▶ _Data for this exercise_:
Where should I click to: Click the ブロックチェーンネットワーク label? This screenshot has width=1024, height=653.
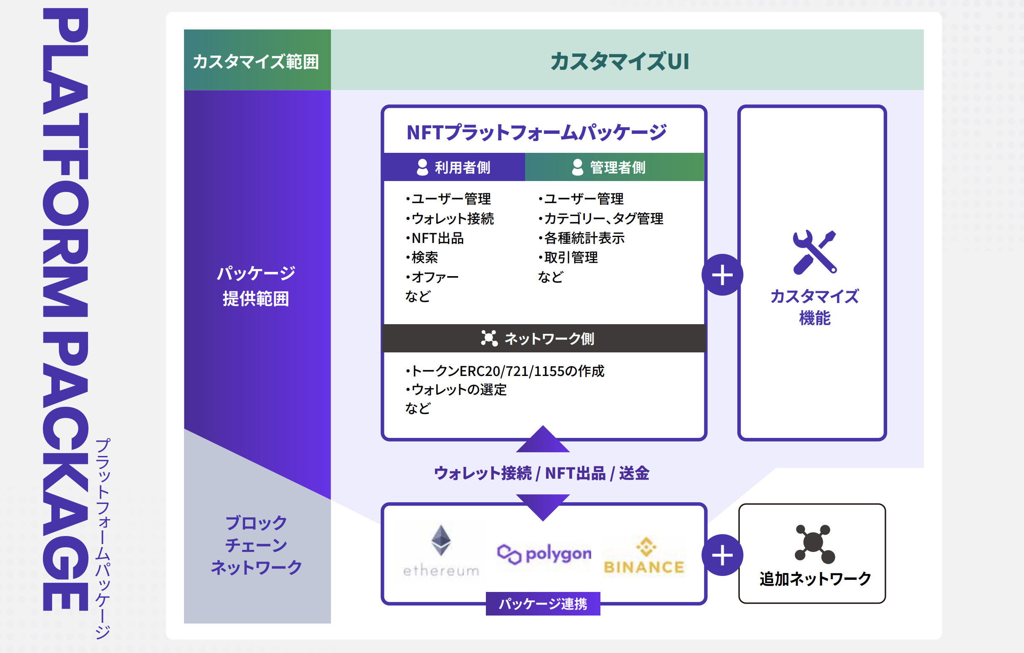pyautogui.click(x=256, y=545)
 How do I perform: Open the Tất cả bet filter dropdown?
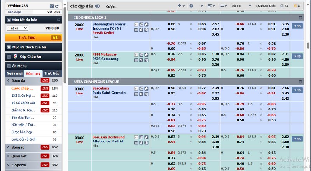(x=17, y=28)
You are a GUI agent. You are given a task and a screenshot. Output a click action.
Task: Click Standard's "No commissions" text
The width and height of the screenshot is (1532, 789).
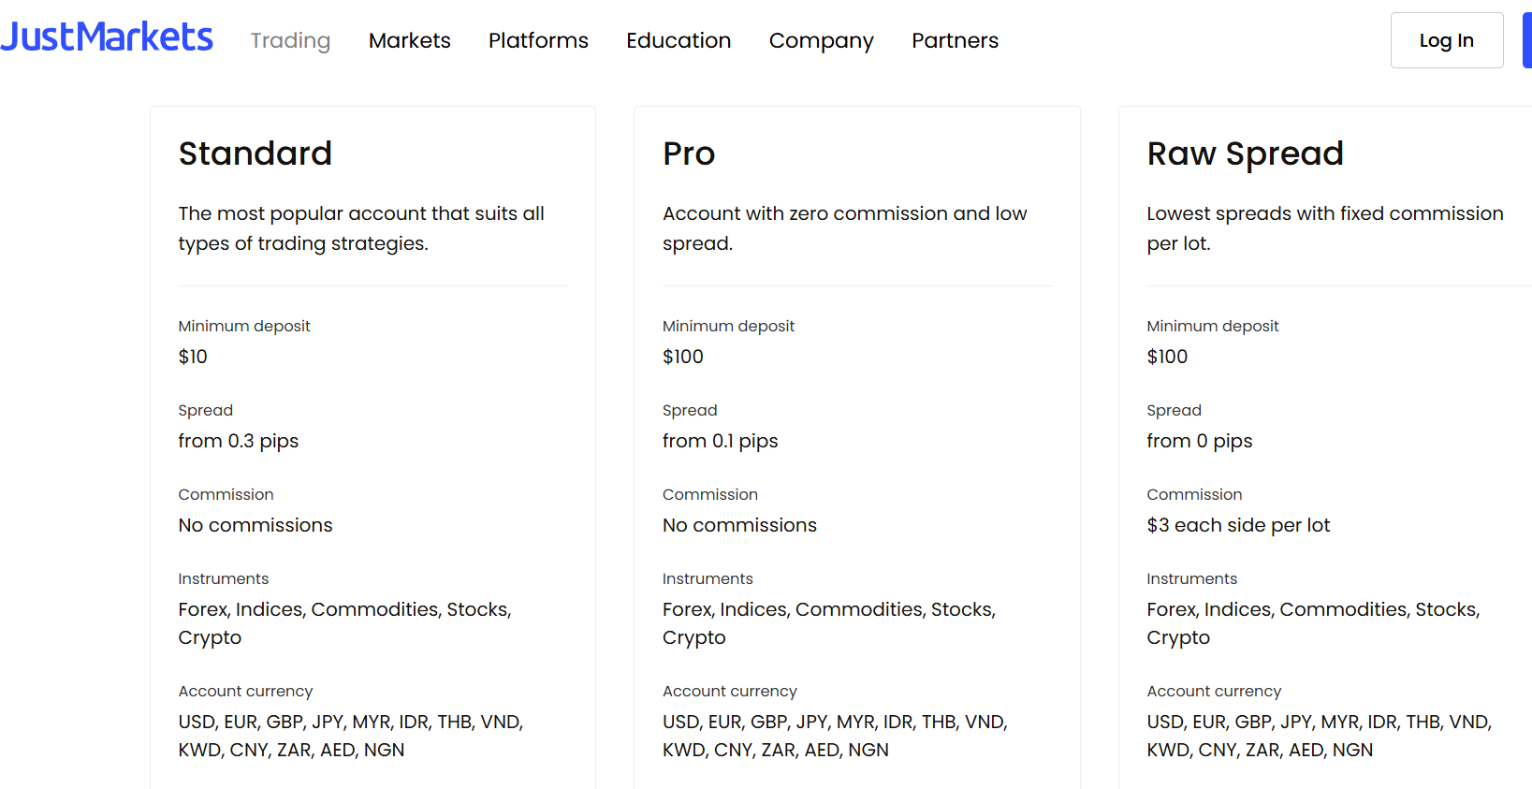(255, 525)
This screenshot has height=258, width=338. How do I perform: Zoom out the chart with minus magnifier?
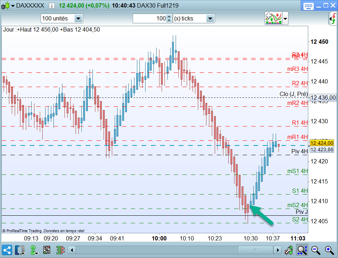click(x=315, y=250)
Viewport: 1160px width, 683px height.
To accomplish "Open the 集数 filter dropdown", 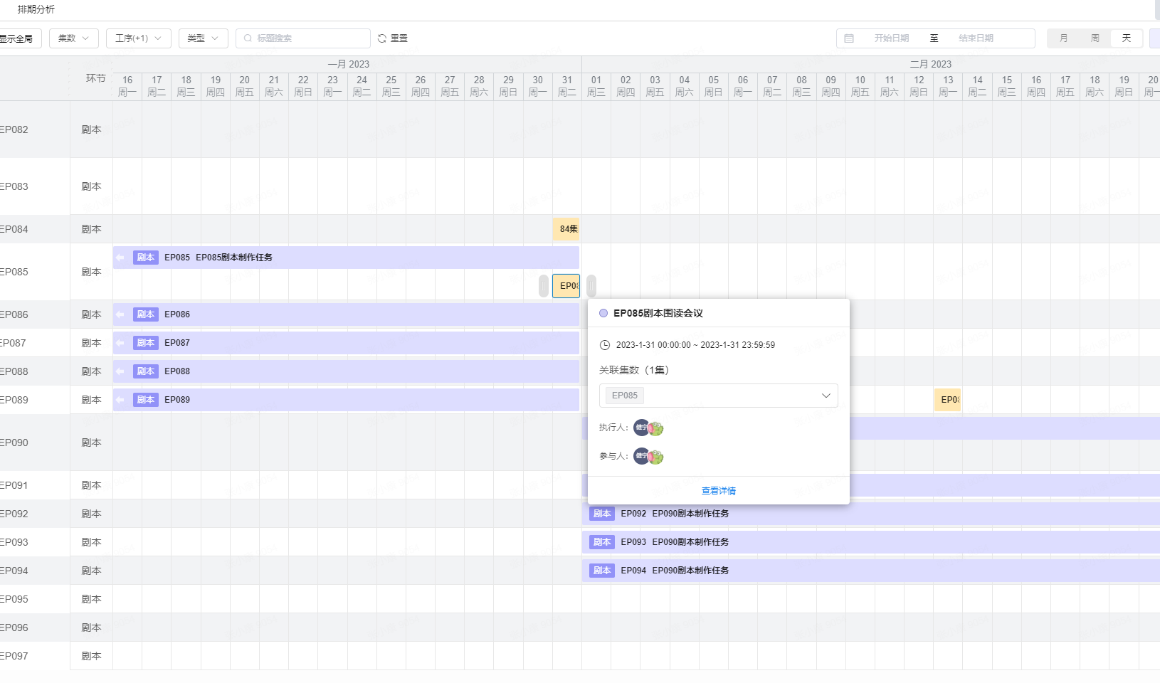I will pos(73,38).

▶ _What this task involves_: Extract every line above that contains the word "perform", matching its capitalization exactly.

▶ _Reply to the exercise_:
 How do I perform: Open the Tất cả bet filter dropdown?
This screenshot has height=258, width=338. How do I perform: Zoom out the chart with minus magnifier?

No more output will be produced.